American baseball player (born 1990)

Jason MacDonald Wheeler (born October 27, 1990) is an American former professional baseball pitcher. He played in Major League Baseball (MLB) for the Minnesota Twins and in the KBO League for the Hanwha Eagles.

==Amateur career==
Wheeler attended Loyola Marymount University, and in 2011 he played collegiate summer baseball with the Orleans Firebirds of the Cape Cod Baseball League.

==Professional career==
===Minnesota Twins===
Wheeler was drafted by the Minnesota Twins in the eighth round of the 2011 Major League Baseball draft. Wheeler was called up to the majors for the first time on May 29, 2017, and made his major league debut the next day.

===Los Angeles Dodgers===
Wheeler was traded to the Los Angeles Dodgers on June 2, 2017, for Cash Considerations.
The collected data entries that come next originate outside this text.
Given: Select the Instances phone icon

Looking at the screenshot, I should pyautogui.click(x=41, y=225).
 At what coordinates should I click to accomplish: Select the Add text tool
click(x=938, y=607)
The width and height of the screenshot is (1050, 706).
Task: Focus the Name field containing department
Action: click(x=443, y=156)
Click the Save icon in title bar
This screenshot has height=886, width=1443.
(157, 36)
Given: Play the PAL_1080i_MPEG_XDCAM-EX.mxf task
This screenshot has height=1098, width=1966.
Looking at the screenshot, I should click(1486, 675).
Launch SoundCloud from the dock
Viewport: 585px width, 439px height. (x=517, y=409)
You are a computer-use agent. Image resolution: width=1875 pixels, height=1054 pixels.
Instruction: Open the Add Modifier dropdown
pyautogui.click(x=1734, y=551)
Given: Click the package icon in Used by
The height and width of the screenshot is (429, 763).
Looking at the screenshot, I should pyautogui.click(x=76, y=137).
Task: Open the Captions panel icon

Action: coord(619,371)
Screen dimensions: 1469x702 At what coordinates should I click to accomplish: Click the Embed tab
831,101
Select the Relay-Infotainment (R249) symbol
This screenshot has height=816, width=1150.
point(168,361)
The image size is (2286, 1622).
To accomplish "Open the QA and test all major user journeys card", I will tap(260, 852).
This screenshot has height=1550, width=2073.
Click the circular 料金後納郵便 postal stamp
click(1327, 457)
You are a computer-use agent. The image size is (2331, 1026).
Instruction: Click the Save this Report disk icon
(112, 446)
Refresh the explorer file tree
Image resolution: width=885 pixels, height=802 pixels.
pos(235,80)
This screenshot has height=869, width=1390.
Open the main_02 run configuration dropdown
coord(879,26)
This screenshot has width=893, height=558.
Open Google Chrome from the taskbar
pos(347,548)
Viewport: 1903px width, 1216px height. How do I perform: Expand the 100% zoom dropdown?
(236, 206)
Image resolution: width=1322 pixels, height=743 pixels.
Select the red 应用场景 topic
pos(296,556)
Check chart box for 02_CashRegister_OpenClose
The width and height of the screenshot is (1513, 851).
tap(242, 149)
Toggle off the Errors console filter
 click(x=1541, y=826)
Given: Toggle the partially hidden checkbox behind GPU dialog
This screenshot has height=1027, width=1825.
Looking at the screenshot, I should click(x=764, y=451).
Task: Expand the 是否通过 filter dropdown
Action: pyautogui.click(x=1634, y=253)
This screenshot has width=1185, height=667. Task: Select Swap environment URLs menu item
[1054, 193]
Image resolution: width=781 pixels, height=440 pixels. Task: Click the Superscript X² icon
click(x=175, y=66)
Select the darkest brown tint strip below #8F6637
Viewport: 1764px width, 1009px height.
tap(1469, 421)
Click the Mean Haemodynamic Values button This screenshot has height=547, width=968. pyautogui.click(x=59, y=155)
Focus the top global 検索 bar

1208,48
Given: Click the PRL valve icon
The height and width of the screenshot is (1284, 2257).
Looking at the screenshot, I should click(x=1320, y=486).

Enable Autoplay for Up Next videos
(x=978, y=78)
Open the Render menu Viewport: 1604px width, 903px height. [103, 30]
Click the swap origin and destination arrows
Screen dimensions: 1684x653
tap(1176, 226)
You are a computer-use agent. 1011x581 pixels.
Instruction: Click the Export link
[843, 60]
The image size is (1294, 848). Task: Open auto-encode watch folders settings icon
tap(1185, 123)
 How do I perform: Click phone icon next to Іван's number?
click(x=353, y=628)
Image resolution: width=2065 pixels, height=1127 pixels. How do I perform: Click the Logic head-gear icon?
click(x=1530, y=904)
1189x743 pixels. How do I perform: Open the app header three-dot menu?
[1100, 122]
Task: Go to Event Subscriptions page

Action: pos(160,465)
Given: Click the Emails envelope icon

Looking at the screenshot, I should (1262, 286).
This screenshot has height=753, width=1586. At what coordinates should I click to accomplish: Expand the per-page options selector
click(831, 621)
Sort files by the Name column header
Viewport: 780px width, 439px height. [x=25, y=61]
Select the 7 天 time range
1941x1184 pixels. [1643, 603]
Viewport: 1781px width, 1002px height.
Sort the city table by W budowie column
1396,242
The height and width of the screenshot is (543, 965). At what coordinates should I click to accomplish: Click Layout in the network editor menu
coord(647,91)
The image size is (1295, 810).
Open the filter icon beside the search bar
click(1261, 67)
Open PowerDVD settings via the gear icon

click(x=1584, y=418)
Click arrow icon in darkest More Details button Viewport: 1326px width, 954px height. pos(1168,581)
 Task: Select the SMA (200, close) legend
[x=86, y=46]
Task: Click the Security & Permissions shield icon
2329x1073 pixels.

He was designated for assignment on June 18.

===Baltimore Orioles===
He was traded to the Baltimore Orioles on July 2. He elected free agency on October 2, 2017.

===Hanwha Eagles===
On November 15, 2017, Wheeler signed with the Hanwha Eagles of the KBO League. He was released on July 13, 2018.

==Personal life==
His brother, Ryan Wheeler, also played in Major League Baseball.